Whether we love his work or hate it, most of us think of Norman Rockwell as the poster child for an all-white America. I know I did. That is until the uncanny journey I share with you in this book began to unfold.  Then I discovered a surprisingly different truth: Norman Rockwell was into multiculturalism long before the word was even invented.

Working from live models, the famous illustrator was slipping people of color (the term I use for the multi-ethnic group of Chinese and Lebanese, Navajos and African-Americans the artist portrayed) into his illustrations of America from the earliest days of his career. Those people of color are still in those illustrations. They never disappeared. But the reason we don’t know about them is because, up until now, they seem to have been routinely overlooked.
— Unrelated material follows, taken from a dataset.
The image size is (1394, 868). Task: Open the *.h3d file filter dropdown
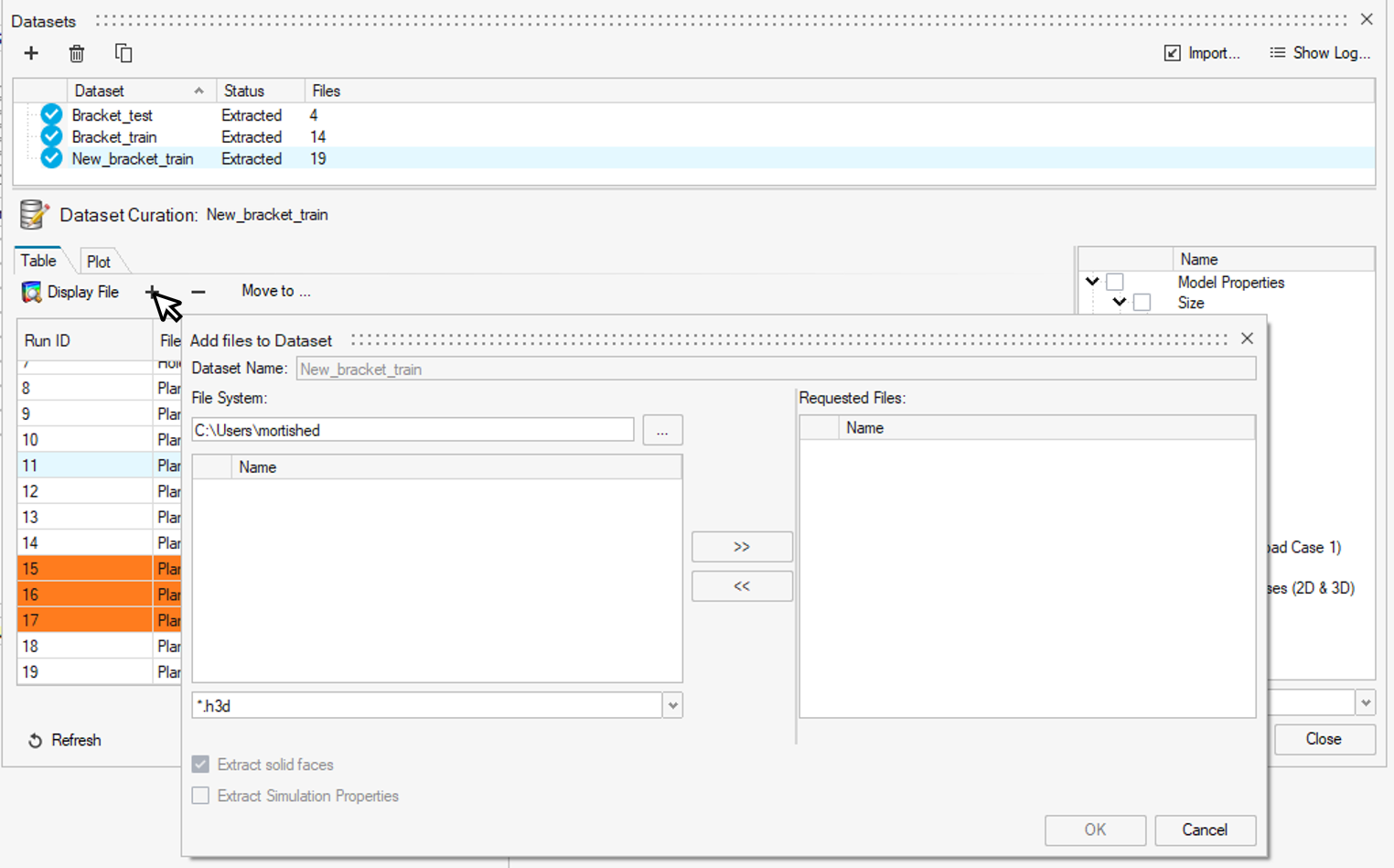click(673, 705)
For example, in her book, “Norman Rockwell’s People,” Susan E. Meyer catalogues by name over one hundred and twenty Norman Rockwell models, including two dogs, Bozo and Spot. But not one model of color is named in the book.

Another case in point? “America, Illustrated,” an article written for The New York Times by Deborah Solomon, art critic and journalist In honor of (an) upcoming Independence Day, the entire July 1, 2010 edition of the paper was dedicated to “all things American.”

“America, Illustrated” pointed out that Norman Rockwell’s work was experiencing a resurgence among collectors and museum-goers. Why? Because the illustrator’s vision of America personified “all things American.” Rockwell’s work, according to the article, provided “harmony and freckles for tough times.” As Solomon put it, Norman Rockwell’s America symbolized “America before the fall.” This America was, apparently, all sweetness and light. Solomon simply asserts: “It is true that his (Rockwell’s) work does not acknowledge social hardships or injustice.”

The America illustrated by Norman Rockwell also, apparently, was all white. Seven full-color reproductions of Rockwell’s work augment the multi-page Times’ article. The featured illustration is “Spirit of America” (1929), a 9″ x 6″ blow-up of one of the artist’s more “Dudley Doright”-looking Boy Scouts. None of the illustrations chosen includes a person of color.

This is puzzling. As an art critic, Solomon surely was aware of Norman Rockwell’s civil rights paintings. The most famous of these works, “The Problem We All Live With,” portrays “the little black girl in the white dress” integrating a New Orleans school.

One hundred and seven New York Times readers commented on “America, Illustrated,” and most of them were not happy with the article. Many remarks cited Solomon’s failure to mention “The Problem We All Live With.” One reader bluntly quipped: “The reporter (Solomon) was asleep at the switch.” The other people in Norman Rockwell’s America, people of color, had been strangely overlooked, again.I have dedicated Hidden in Plain Sight: The Other People in Norman Rockwell’s America to those “other people”: individuals who have been without name or face or voice for so long. And this book is dedicated to Norman Rockwell himself, the “hidden” Norman Rockwell, the man who conspired to put those “other people” into the picture in the first place.